Return every one of the records below word for word, changing nothing.

DATA LISTING:
┄┄┄┄┄┄┄┄┄┄┄┄┄┄┄┄┄┄┄┄

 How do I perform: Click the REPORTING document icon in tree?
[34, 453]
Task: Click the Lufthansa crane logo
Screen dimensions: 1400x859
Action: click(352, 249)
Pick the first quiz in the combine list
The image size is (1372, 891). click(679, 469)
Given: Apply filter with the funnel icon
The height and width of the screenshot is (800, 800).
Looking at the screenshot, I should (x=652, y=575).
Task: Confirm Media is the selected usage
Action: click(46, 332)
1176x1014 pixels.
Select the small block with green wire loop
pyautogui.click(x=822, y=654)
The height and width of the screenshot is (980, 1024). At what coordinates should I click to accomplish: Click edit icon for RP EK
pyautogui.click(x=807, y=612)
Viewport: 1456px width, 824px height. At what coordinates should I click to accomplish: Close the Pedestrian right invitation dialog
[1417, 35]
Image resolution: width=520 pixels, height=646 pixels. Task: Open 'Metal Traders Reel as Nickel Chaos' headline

┄┄┄┄┄┄┄┄┄┄┄┄┄┄┄┄┄┄┄┄

ANSWER FOR THE TASK:
 How do I perform: Click the REPORTING document icon in tree?
[34, 453]
Task: Click the Lufthansa crane logo
Screen dimensions: 1400x859
Action: click(352, 249)
Pick the first quiz in the combine list
The image size is (1372, 891). click(679, 469)
Given: Apply filter with the funnel icon
The height and width of the screenshot is (800, 800).
Looking at the screenshot, I should (x=652, y=575).
Task: Confirm Media is the selected usage
Action: click(46, 332)
1176x1014 pixels.
Select the small block with green wire loop
pyautogui.click(x=822, y=654)
The height and width of the screenshot is (980, 1024). At what coordinates should I click to accomplish: Click edit icon for RP EK
pyautogui.click(x=807, y=612)
Viewport: 1456px width, 824px height. At what coordinates should I click to accomplish: Close the Pedestrian right invitation dialog
[1417, 35]
Image resolution: width=520 pixels, height=646 pixels. Task: Open 'Metal Traders Reel as Nickel Chaos' headline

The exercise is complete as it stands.